Cuando Papá murió, murió el abuelo, y yo lo vi partir pero solo vi a mi padre, cansado de vivir.
Cuándo mi abuelo murió, murió mi anhelo de ser poeta y de ser músico, y solo pude ofrecerle un par de lágrimas escondidas en la risa cuando mis manos acariciaron el ébano y marfil donde me enseñó a amar la música que me dejó como la fiel herencia de la pasión escrita en cinco líneas llenas de lunares negros.
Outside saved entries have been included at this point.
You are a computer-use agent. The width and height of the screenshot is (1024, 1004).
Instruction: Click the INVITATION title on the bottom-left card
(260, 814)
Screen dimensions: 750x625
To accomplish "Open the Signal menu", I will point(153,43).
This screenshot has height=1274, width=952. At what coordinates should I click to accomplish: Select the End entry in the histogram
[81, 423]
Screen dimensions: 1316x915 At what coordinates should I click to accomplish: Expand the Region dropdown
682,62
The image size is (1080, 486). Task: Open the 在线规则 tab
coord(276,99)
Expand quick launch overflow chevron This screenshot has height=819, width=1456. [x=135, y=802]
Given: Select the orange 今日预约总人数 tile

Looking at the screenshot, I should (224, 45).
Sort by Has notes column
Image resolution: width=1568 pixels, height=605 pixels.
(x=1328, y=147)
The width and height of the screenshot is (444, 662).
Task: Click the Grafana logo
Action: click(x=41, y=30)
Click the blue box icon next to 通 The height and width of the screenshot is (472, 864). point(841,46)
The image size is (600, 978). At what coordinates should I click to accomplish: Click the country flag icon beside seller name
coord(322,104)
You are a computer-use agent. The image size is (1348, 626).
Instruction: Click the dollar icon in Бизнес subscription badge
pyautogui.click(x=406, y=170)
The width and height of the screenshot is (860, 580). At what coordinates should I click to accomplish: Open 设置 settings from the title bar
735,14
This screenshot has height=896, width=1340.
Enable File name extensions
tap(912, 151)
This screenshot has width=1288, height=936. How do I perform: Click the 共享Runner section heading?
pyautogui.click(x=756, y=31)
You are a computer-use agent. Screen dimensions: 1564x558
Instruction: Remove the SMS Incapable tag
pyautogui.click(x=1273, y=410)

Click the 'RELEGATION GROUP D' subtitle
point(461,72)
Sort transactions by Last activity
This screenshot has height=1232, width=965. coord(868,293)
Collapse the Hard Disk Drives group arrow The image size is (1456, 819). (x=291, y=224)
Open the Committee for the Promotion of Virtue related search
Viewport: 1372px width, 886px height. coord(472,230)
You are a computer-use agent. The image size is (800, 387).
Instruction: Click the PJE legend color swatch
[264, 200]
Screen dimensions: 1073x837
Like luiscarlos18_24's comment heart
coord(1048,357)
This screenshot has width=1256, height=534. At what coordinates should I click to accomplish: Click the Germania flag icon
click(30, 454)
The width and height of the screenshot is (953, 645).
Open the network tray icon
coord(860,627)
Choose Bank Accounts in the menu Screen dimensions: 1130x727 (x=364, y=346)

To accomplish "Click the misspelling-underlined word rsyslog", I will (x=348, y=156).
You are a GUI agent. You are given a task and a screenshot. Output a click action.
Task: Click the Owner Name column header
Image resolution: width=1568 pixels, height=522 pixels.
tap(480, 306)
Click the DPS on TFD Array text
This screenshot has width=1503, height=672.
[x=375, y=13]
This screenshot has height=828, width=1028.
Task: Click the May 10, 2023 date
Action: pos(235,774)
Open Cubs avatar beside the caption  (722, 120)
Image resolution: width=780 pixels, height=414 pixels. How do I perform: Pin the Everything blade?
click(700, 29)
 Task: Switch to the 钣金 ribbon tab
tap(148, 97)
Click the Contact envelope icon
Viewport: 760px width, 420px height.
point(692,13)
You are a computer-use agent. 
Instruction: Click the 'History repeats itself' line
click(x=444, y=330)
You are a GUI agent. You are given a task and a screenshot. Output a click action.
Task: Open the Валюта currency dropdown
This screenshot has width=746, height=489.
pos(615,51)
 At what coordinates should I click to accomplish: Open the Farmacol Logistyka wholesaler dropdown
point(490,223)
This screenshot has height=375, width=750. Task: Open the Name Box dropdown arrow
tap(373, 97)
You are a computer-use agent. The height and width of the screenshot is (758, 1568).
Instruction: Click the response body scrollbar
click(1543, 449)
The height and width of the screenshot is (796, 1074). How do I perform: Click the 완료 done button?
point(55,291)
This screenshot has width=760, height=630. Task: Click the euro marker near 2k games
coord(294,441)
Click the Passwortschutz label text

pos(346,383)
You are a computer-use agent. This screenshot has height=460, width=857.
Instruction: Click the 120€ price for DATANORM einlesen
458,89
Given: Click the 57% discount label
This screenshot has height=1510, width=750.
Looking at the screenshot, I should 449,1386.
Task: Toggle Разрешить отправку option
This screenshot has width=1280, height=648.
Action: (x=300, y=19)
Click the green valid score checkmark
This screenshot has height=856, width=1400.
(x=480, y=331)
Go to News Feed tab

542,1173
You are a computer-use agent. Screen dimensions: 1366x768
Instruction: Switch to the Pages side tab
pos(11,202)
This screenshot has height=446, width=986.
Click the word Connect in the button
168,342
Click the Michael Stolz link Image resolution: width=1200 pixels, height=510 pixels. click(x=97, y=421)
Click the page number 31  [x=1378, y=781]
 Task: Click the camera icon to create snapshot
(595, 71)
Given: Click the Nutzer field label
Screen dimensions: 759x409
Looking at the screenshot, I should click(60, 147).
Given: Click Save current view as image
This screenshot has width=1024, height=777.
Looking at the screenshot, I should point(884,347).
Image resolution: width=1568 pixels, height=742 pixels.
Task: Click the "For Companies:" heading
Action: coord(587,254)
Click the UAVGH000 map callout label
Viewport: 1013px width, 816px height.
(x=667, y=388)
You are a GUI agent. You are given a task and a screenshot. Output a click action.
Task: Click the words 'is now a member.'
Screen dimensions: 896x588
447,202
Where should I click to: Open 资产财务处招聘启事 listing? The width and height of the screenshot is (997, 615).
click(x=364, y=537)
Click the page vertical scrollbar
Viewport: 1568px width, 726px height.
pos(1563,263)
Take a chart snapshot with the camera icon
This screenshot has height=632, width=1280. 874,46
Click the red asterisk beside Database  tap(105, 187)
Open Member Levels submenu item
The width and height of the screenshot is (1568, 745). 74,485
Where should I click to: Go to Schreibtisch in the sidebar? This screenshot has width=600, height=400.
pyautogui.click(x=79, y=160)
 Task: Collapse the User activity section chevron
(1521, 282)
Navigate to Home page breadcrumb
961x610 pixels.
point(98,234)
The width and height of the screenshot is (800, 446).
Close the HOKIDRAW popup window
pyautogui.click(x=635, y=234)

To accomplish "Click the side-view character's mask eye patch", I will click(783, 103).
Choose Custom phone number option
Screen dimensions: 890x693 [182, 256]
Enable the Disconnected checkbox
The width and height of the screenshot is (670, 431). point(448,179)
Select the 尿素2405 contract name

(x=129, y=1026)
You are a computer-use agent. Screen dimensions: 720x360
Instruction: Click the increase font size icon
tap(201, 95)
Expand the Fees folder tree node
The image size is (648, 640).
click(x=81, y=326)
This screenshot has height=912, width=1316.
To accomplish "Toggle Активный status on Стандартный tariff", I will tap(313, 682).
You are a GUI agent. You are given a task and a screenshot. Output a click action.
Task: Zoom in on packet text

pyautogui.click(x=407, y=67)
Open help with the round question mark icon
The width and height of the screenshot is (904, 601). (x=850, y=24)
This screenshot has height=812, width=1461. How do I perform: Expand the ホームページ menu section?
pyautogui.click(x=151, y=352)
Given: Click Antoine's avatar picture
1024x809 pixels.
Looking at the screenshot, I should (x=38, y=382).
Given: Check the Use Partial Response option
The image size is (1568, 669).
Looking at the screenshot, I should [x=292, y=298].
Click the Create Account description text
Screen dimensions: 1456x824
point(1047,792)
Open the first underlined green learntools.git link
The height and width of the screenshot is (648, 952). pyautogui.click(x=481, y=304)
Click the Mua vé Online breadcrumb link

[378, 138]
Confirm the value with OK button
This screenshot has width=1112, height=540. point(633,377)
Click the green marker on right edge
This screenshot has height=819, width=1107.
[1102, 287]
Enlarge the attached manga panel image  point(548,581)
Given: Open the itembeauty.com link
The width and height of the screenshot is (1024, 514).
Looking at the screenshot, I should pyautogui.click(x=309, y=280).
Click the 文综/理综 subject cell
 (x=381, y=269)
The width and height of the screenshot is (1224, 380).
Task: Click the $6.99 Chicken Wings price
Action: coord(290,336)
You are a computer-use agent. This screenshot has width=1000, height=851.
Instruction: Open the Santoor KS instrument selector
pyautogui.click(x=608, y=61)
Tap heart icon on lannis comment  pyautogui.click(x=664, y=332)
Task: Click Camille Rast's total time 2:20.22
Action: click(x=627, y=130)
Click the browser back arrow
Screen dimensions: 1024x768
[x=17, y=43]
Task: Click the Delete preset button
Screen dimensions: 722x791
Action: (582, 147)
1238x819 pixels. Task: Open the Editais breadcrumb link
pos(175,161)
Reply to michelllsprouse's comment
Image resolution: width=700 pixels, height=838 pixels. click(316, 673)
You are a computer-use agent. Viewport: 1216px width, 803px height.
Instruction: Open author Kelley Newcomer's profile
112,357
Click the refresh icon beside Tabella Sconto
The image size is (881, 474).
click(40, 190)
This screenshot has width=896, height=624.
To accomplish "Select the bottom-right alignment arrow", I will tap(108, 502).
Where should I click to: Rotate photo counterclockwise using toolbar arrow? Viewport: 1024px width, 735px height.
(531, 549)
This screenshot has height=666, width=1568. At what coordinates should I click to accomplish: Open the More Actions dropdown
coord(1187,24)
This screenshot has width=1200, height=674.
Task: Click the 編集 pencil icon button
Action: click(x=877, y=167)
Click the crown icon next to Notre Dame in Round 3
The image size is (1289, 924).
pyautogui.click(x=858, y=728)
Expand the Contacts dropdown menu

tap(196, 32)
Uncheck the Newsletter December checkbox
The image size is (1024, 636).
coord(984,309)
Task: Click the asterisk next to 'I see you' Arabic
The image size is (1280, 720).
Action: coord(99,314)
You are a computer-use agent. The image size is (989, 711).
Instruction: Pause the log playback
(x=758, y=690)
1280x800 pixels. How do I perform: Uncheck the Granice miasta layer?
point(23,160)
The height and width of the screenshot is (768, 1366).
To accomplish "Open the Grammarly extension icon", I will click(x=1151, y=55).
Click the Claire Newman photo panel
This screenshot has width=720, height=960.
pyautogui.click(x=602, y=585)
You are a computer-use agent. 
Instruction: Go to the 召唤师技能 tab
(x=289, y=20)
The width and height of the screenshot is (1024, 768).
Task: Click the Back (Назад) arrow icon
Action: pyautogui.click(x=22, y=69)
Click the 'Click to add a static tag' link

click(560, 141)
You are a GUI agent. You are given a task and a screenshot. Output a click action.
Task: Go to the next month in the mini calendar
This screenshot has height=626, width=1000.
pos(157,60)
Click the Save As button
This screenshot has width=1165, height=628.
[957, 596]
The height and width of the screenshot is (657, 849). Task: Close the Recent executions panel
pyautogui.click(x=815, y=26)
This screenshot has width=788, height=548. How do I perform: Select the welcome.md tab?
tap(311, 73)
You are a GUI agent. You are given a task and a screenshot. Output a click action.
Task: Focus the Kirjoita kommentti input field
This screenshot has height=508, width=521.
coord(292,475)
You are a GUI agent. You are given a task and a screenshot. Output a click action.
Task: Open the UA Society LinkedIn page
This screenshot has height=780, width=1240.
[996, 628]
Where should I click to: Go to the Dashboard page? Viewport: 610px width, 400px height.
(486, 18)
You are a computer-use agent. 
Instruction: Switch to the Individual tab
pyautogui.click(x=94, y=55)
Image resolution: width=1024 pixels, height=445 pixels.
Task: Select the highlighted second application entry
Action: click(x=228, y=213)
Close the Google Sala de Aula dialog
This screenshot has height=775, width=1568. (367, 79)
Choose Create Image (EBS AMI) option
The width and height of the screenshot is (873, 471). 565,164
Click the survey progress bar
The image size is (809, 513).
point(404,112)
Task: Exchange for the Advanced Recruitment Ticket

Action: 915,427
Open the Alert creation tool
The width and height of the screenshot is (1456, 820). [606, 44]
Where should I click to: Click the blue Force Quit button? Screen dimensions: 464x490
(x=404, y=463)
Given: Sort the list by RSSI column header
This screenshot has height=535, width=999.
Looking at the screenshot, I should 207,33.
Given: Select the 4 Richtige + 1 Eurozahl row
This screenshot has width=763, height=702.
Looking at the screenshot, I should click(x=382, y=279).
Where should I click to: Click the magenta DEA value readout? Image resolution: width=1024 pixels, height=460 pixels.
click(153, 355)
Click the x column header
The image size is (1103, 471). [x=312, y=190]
Me dejó su risa, convertida en llanto, me dejó su historia, me dejó su rastro de seguirlo. Dejé de ser nieto, solo por un rato, distraído en ser Padre, me llenó la vida un par de hijas quienes me leían la vida, me leían la historia del abuelo Chepo, me leían el llanto cuando sin darme cuenta decidía extrañarlo, y el espejo se daría cuenta cuando me diría que heredé su bigote tupido y las arrugas de mi infancia, corriendo por un pasillo y un gato debajo del caballete que escondía un lienzo mientras yo nacía.
Yo tuve un abuelo, que iba por los montes mientras yo dormía. Yo tuve un abuelo libre como el viento, mientras mi Madre solo esperaba y esperaba.
Tuve un abuelo, que fueron dos, mientras la vida me pintaba canas, me pintaba arrugas.
Yo fui nieto fiel, al parecerme a él. Copié sus formas, imite su risa, sin poderlo conocer, sin decir palabra, sin sentir su anhelo.
Mi Padre me hablaba de su Padre ajeno y como padre entraña lo alojé en mi rostro le copie su vida.
Si lo hubiera conocido, decidiría parecerme en todo, mitad periodista, mitad poeta.
Pero mi sangre también era sonido, también era nota de un pentagrama de España, que no entendí nada, nadita, nada, por que me lo leyó en catalán un señor Clotás, ya mañana entendería.